PDA

View Full Version : Nvidia 319/320 drivers and shared layout UBOs



malexander
05-21-2013, 03:44 PM
I've run across a change in the Nvidia 319/320 series drivers with regards to std140/packed uniform buffer objects that is causing havoc in our application.



#version 150

layout(shared) uniform scene
{
float A;
float B;
float C;
};

out float result;

void main()
{
result = A + B;
}


In the above shader, when the number of uniforms is queried via glGetActiveUniformBlockiv(... GL_UNIFORM_BLOCK_ACTIVE_UNIFORMS) it is returning "2". This is a change from previous Nvidia drivers where the same code returned "3". While this seems to be in line with the whole notion of active uniforms, it isn't terribly convenient when applied to shared uniform blocks, especially when different shaders may use subsets of the uniforms within the uniform block.

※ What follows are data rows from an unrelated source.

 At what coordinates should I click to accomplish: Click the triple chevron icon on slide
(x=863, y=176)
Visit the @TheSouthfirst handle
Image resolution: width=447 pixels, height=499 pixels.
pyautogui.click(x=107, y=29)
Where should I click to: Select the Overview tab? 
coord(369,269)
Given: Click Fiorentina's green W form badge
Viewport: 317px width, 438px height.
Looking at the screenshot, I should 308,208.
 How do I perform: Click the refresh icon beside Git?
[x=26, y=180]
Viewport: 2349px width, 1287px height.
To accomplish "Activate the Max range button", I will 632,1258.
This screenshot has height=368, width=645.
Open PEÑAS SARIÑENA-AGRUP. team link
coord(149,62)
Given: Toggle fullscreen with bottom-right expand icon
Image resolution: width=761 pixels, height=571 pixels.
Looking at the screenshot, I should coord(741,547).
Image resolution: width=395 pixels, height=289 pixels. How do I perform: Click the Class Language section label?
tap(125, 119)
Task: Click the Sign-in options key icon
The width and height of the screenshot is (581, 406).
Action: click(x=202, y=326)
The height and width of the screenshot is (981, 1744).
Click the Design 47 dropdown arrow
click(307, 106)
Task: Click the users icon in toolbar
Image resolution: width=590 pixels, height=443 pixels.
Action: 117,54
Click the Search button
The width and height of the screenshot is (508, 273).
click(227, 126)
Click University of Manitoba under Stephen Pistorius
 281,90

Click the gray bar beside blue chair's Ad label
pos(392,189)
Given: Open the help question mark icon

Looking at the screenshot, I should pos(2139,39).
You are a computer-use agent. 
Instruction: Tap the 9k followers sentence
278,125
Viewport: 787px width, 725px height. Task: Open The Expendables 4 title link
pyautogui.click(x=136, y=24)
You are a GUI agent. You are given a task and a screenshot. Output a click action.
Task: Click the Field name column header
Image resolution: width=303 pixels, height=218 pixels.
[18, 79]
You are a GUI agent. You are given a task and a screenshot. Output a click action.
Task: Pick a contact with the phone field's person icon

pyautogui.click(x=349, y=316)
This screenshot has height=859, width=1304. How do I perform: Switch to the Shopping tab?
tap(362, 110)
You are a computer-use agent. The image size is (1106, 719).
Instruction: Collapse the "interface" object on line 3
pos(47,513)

The reason this is causing problems for our application is that it queries all the offsets, names, and sizes of the shared uniform block from the shader and caches them in a C++ object representing the uniform block (backed by a buffer). While I can make modifications to allow piecemeal caching of the various active uniforms' data used by shaders as the object is reused, I'd rather not unless this is truly the intent of the GL spec. The GLSL and GL specs talk mostly about memory layout when discussing shared and std140 uniform blocks, while the OpenGL wiki seems to indicate that all uniforms should be considered active and not optimized out for packed/std140 (http://www.opengl.org/wiki/Interface_Block_%28GLSL%29#Memory_layout).

So, should I be submitting this as a driver bug, or is this proper behaviour?

Alfonse Reinheart
05-21-2013, 04:23 PM
it isn't terribly convenient when applied to shared uniform blocks

This statement is true if you replace the words everything after "it" with "is in violation of the specification."

This is a driver bug.


while the OpenGL wiki seems to indicate that all uniforms should be considered active and not optimized out for packed/std140

No it doesn't. It specifically says that `packed` is allowed to optimize uniforms out; it's shared and std140 that don't. I don't even know why you're mentioning packed and std140 when you not using either.

malexander
05-21-2013, 04:45 PM
No it doesn't. It specifically says that `packed` is allowed to optimize uniforms out; it's shared and std140 that don't. I don't even know why you're mentioning packed and std140 when you not using either.

Type-o -- I mean to say shared/std140.

The uniform block size is constant for shared regardless of which uniforms were used in the shader and the compiler isn't changing the offsets or sizes for the uniforms it is reporting. It isn't "optimizing them out" in terms of shuffling the uniform offsets around; it just isn't reporting the uniforms that were not referenced in the shader, and that is the source of my confusion.

tonyo_au
05-24-2013, 02:31 AM
Why do you need to query locations in a std140 buffer. They are at known offsets from the start of the buffer or am I misunderstanding something.

Alfonse Reinheart
05-24-2013, 05:54 AM
It isn't "optimizing them out" in terms of shuffling the uniform offsets around; it just isn't reporting the uniforms that were not referenced in the shader, and that is the source of my confusion.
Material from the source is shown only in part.